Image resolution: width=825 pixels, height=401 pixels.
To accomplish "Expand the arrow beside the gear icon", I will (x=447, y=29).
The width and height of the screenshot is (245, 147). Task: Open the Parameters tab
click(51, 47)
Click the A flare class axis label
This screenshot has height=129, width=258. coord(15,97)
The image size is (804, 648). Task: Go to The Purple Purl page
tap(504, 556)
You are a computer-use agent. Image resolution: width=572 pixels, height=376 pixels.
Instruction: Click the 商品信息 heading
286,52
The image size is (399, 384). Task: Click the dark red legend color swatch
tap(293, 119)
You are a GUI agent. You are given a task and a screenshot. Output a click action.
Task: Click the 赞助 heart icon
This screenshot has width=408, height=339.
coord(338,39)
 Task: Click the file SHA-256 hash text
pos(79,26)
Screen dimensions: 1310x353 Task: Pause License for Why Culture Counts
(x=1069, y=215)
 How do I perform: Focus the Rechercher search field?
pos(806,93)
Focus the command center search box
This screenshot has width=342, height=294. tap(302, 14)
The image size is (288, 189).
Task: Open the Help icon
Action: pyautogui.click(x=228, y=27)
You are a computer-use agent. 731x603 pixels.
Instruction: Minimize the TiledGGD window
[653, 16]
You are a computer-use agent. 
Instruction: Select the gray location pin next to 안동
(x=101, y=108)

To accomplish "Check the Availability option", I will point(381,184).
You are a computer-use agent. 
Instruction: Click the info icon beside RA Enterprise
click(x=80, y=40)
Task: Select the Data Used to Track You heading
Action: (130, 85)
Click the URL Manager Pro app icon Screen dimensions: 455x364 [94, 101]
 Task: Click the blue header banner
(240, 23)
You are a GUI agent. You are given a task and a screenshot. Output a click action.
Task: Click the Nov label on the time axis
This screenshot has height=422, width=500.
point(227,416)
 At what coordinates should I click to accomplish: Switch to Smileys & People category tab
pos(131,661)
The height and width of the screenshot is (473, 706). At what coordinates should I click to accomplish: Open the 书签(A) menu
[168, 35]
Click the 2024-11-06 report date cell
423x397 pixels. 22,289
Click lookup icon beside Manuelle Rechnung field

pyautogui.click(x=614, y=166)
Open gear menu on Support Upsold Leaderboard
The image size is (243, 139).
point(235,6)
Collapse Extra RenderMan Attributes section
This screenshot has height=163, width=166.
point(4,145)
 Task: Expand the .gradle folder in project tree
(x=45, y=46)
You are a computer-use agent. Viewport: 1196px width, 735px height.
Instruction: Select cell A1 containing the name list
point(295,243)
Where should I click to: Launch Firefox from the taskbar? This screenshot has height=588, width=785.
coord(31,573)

◆ ◆ ◆

## Exercise aim
All lines above between those holding "Screen dimensions: 1310x353" and "Click the URL", inclusive, must be set down unchanged, and no other line may be included.

## Response
Screen dimensions: 1310x353 Task: Pause License for Why Culture Counts
(x=1069, y=215)
 How do I perform: Focus the Rechercher search field?
pos(806,93)
Focus the command center search box
This screenshot has width=342, height=294. tap(302, 14)
The image size is (288, 189).
Task: Open the Help icon
Action: pyautogui.click(x=228, y=27)
You are a computer-use agent. 731x603 pixels.
Instruction: Minimize the TiledGGD window
[653, 16]
You are a computer-use agent. 
Instruction: Select the gray location pin next to 안동
(x=101, y=108)

To accomplish "Check the Availability option", I will point(381,184).
You are a computer-use agent. 
Instruction: Click the info icon beside RA Enterprise
click(x=80, y=40)
Task: Select the Data Used to Track You heading
Action: (130, 85)
Click the URL Manager Pro app icon Screen dimensions: 455x364 [94, 101]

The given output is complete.